You have to detach a bit, remind yourself how long the odds are, especially for a new writer. Not only must the story be top-notch, it also needs to be the right fit at the right time. Even after moderating expectations, even if you’re the thickest-skinned, most confident individual, when a story comes back with a rejection form there’s still at least a twinge of disappointment.

Writers have to be self-assured, and full of the buzz of their own competence, in order to produce good work. The narrator needs to be able to proceed with that affirmative “Yes!” attitude underlying the putting of new words to the page. How best to reconcile these two things, then: the diminishment of self-esteem that occurs each time a submission comes back, and the upkeep of one’s own confidence in the face of repeated, frequent rejections?
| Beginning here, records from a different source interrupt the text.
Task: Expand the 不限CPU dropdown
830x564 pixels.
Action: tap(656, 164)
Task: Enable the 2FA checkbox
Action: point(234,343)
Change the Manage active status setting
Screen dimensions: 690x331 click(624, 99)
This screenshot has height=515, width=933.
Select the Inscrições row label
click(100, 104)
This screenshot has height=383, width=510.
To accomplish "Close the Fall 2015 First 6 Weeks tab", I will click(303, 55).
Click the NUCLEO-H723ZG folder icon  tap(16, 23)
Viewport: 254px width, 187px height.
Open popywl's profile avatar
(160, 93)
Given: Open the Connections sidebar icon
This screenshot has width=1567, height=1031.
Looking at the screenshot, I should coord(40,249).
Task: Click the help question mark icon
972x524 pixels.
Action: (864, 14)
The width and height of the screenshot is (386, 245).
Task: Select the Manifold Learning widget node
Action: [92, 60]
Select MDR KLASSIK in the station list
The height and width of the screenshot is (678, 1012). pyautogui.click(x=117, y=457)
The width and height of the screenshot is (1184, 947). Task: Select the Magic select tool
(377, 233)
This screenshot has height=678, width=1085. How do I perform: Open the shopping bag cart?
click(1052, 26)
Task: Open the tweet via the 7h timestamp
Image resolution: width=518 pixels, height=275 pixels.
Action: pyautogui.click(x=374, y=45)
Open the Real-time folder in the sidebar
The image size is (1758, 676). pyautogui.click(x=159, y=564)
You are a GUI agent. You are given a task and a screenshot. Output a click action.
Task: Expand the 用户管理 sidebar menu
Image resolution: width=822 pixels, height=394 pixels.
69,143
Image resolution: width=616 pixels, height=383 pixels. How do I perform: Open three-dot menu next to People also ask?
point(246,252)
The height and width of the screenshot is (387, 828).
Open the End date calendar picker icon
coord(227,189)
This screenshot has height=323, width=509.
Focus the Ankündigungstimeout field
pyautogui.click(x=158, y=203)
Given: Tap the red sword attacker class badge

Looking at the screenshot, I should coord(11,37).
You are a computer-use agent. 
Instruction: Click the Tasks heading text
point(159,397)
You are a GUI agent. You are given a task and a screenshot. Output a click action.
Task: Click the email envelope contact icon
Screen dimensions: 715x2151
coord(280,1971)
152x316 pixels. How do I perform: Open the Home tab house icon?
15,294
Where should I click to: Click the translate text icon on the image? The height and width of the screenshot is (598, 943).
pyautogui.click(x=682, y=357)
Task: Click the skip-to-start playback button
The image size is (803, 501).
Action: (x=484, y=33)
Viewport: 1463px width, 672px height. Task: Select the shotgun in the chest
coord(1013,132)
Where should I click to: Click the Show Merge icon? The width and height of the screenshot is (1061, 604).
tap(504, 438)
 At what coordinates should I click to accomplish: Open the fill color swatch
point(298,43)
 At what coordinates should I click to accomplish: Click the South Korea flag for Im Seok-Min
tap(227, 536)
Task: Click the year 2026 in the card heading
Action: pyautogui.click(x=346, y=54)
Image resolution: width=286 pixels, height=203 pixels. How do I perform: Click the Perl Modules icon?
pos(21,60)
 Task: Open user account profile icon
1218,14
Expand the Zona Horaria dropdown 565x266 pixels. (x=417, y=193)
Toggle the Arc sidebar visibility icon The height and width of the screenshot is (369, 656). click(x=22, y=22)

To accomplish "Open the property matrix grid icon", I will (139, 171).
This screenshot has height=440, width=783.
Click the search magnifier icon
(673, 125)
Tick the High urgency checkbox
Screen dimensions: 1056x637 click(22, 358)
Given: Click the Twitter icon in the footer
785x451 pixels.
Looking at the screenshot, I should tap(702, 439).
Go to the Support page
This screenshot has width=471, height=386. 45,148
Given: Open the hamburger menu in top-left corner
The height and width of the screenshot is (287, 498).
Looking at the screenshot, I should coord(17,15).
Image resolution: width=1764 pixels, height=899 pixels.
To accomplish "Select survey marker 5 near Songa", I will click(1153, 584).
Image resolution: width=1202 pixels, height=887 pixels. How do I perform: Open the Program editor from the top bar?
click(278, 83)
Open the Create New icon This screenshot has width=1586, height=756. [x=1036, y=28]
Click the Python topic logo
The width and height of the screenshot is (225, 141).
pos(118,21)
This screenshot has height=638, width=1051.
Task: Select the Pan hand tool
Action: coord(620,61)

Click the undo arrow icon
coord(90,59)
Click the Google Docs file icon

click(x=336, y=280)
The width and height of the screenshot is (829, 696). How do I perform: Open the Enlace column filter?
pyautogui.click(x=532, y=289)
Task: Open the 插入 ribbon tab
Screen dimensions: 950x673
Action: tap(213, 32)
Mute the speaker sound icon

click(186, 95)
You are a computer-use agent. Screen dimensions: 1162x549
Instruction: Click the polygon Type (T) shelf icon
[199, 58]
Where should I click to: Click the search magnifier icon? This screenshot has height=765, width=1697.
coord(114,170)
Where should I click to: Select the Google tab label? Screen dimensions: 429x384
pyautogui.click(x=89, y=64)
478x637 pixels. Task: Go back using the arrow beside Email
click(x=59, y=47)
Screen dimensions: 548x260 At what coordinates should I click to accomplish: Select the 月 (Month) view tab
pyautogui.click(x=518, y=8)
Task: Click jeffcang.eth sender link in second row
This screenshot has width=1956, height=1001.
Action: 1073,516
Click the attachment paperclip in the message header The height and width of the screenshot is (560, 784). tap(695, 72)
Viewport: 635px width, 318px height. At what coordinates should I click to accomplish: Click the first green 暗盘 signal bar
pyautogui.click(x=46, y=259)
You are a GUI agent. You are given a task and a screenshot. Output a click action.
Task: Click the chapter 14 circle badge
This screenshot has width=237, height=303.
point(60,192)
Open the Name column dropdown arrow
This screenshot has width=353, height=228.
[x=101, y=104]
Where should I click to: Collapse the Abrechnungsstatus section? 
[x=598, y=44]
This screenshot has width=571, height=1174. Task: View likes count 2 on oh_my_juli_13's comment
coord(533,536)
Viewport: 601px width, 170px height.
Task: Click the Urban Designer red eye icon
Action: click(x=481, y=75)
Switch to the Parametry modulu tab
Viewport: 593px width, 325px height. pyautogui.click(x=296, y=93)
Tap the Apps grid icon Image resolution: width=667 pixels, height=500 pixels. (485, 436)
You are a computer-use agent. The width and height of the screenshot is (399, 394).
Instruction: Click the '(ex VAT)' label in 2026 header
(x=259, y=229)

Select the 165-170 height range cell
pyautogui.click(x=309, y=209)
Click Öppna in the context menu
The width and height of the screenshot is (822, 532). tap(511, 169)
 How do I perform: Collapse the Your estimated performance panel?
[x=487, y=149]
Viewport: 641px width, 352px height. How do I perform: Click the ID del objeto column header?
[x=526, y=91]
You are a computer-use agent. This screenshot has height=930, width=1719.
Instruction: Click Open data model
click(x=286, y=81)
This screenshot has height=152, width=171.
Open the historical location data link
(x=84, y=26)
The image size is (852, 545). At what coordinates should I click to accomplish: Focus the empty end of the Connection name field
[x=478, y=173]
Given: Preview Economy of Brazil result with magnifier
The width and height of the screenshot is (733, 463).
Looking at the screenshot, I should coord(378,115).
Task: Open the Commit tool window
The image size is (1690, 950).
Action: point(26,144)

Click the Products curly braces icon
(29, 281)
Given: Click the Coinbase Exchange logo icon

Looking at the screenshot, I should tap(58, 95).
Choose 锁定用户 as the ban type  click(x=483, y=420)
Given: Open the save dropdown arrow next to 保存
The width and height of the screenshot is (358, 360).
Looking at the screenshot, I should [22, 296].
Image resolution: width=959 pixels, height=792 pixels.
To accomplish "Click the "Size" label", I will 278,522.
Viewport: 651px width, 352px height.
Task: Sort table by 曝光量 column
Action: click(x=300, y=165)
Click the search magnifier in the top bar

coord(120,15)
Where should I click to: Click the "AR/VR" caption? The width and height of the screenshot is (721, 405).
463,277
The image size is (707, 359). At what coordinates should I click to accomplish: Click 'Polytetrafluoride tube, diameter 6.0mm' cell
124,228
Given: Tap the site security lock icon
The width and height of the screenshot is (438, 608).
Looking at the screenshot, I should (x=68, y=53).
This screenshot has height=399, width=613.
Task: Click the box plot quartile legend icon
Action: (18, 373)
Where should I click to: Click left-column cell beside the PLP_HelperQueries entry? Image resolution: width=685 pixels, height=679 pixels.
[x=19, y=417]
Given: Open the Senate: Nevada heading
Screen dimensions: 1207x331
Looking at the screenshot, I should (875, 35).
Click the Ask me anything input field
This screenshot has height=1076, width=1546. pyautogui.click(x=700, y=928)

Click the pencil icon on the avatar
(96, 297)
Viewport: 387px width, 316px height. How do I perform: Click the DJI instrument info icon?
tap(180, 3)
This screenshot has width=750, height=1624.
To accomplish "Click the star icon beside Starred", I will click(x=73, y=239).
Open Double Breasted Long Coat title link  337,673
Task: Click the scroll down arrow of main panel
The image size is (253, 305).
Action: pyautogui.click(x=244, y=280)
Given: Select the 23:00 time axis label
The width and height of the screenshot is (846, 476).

My theory is that each rejection unavoidably represents a small chipping-away of the foundation of self-assurance. If the writer wants to keep going, to avoid ending up reduced to a self-loathing drunk who no longer writes a word – or worse, one of those writers who keeps writing but stops sending things out — the task is to reduce the damage. I try to help myself on two fronts.

First, I keep disappointment in perspective when a rejection comes back. I remind myself of all the usual stuff: It’s not personal. Plenty of great stories are rejected many times before finding a home or even winning awards. All my favorite writers accumulated many more rejections than I’ve yet seen. And so on.

Aside from trying to reduce the “damage” from each rejection by rationalization, though, I also spend time on the opposite effort. That is, rather than minimizing damage from the outside, I try to shore up confidence from the inside. Make goals, and keep track of progress toward them. This reminds me I’m doing all I can toward creating good work, and getting it out there. I also revisit earlier works I consider most successful periodically, to remind myself I know how to form a great story and write compelling words when I work a story through all the many drafts and revisions.

Every writer unavoidably faces knock-downs or disappointments. I try to keep my foundation strong by working hard, keeping track of forward progress, and occasionally pulling out one of my better final drafts and studying it. It can help to read interviews by writers who have made it, to take heart in their stories of struggle, of wallpapering their offices with rejection slips before finally breaking through. In many of life’s endeavors it’s enough just to work hard, but in some things such as the art of writing fiction, you have to not only work hard, but persist. That means making effort along the way to keep one’s morale propped up and avoid discouragement taking hold.